We celebrate the victory that has been won by the cane cutters in the refineries of Central Tumaco, Pichichí, Incauca, Manuelita, Central Castilla, Providencia and Mayagüez. But we cannot forget that there is still one refinery where negotiations are being prolonged and the employer's obstinacy prevents progress: this is the María Luisa refinery. We cannot celebrate a victory when one group of workers is excluded from the benefits that the others have obtained. Just as unity has been key in reaching this point, it is important to conserve this unity right until the end, until this victory is shared equally by all.


A communiqué by the national leadership of SINALTRAINAL (National Union of Food Industry Workers) reminds us of our duty to redouble support and solidarity for the cane cutters of María Luisa so that nobody gets left behind.


Here is an unabridged version of their announcement to the world:


"We have reached day 61 of the cane-cutters' strike and the strike has been ended in 7 refineries, but the agreement needed to call off the strike at the María Luisa refinery is still missing. The struggle of our times has NOT ended, and we cannot leave these brave fighters on their own. It is a proletarian obligation that all cane cutters from el Valle and el Cauca, all union workers in this country, all supporting institutions, all social organisations and national and international politicians, throw themselves into supporting the workers still on strike.


Now, today, there cannot be a rest or truce; one single minute of delay in this task could make the difference between success and failure. We do not know what this company is up to, but any intent to harm the cane cutters has to be stopped by an effective demonstration and the active use of our solidarity: daily visits to where people are rallying, economic support, letters of protest to departmental governments, national and international condemnation, visits to the media, leaflets, bulletins, mobilisation in the populations of Valle del Cauca and Cauca; all the expressions of solidarity possible should be put into action right away." [3]

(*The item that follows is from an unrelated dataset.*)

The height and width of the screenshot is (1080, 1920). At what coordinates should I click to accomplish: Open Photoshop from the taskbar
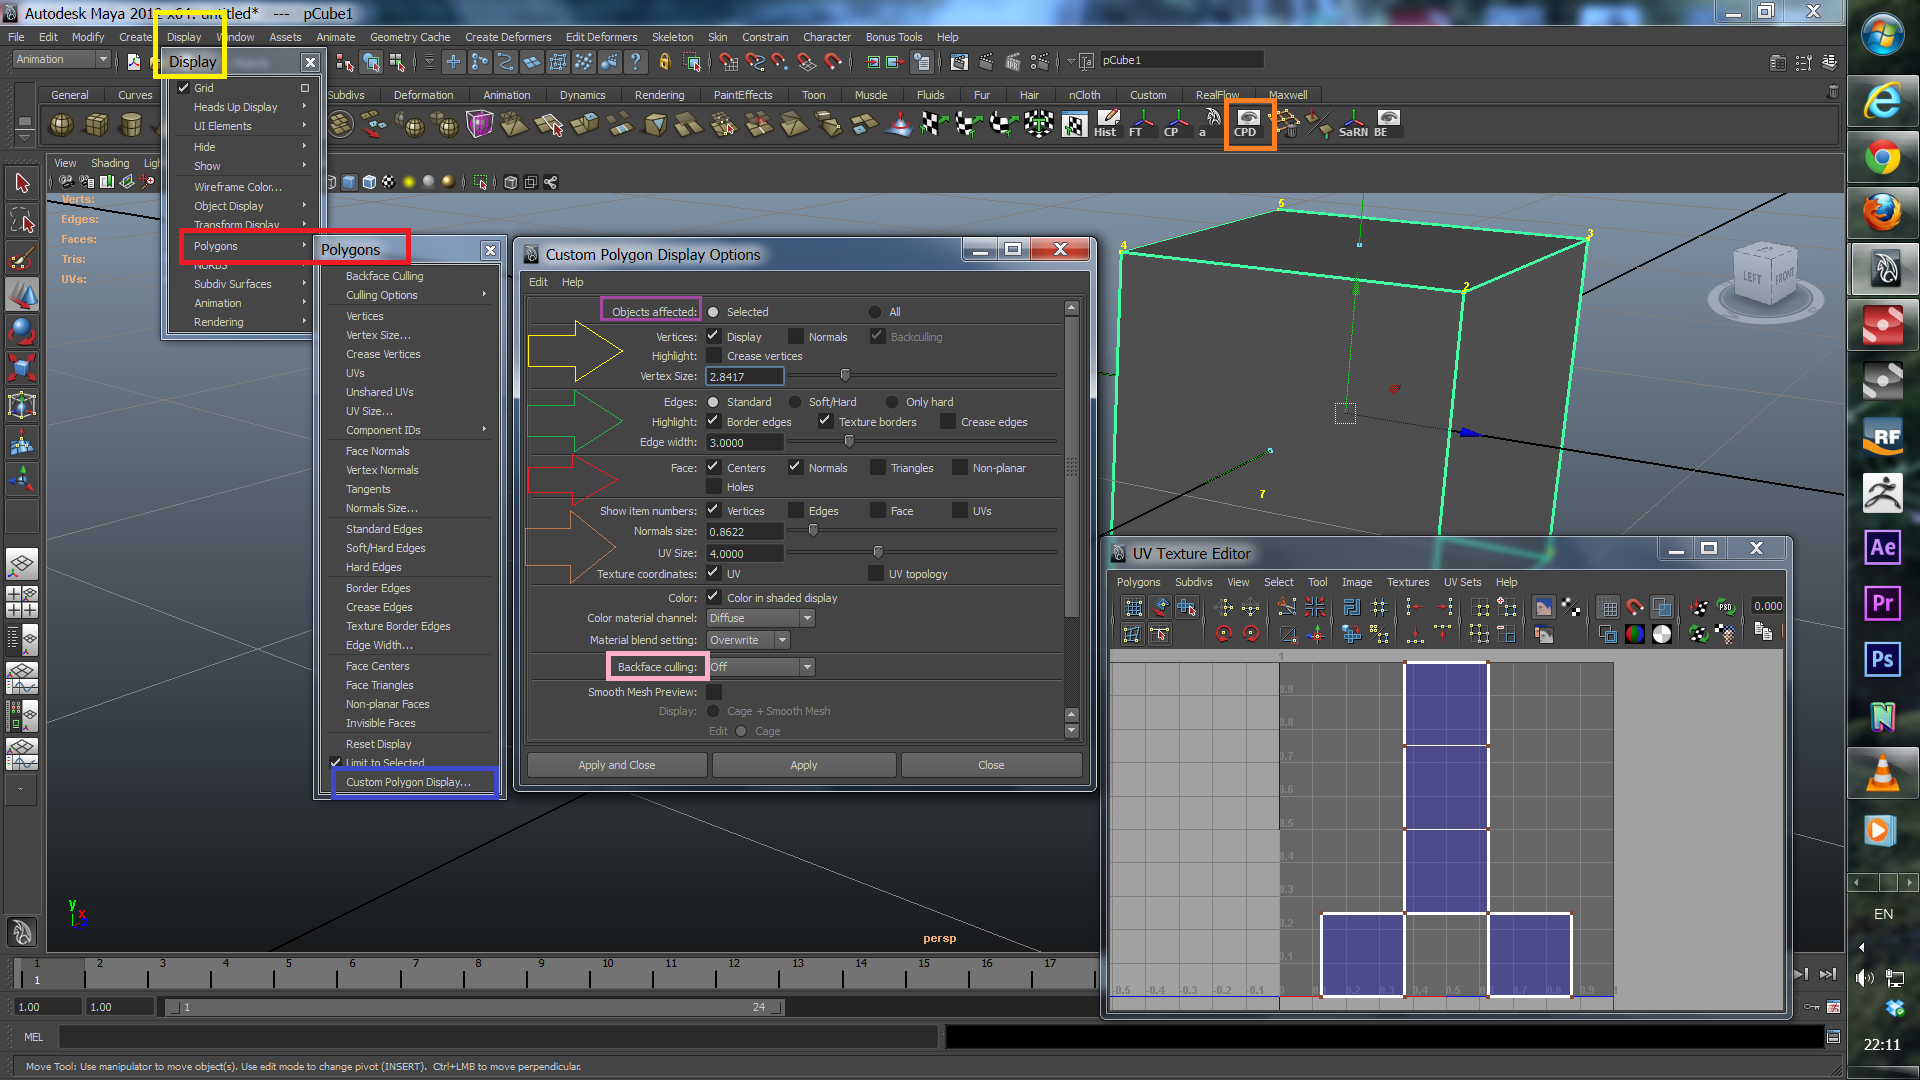(x=1882, y=659)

The importance of the enormous step forward taken by the Colombian workers cannot be underestimated. The Colombian trade union movement has been submitted to decades of extermination, in which since 1991 more than 2,500 trade unionists have been assassinated, more than 40 in 2008 alone. For every 10 trade unionists killed in the world, 9 are executed in Colombia. To this we must add the disastrous effects that the economic liberalisation begun at the beginning of the 90's had on trade union organisation, and the hostility trade unionism has faced from Uribe, who as a faithful representative of one of the most retrograde and conservative oligarchies of Latin America does all he can to destroy what is left of trade unionism. With this victory, the Colombian working class has shown that it can return to taking the initiative and that it can throw off the huge yoke placed on it by employers and Uribe's rule [uribismo].


We salute the CUT, SINALCORTEROS and SINALTRAINAL, and all those cane cutters who have mobilised in these historic days of the workers' struggle. We also salute the workers who are still on strike at the María Luisa refinery: to them we send our support and encouragement. Without you, victory is not complete.


Long live the unity of the working class! Long live the cane cutters of Colombia!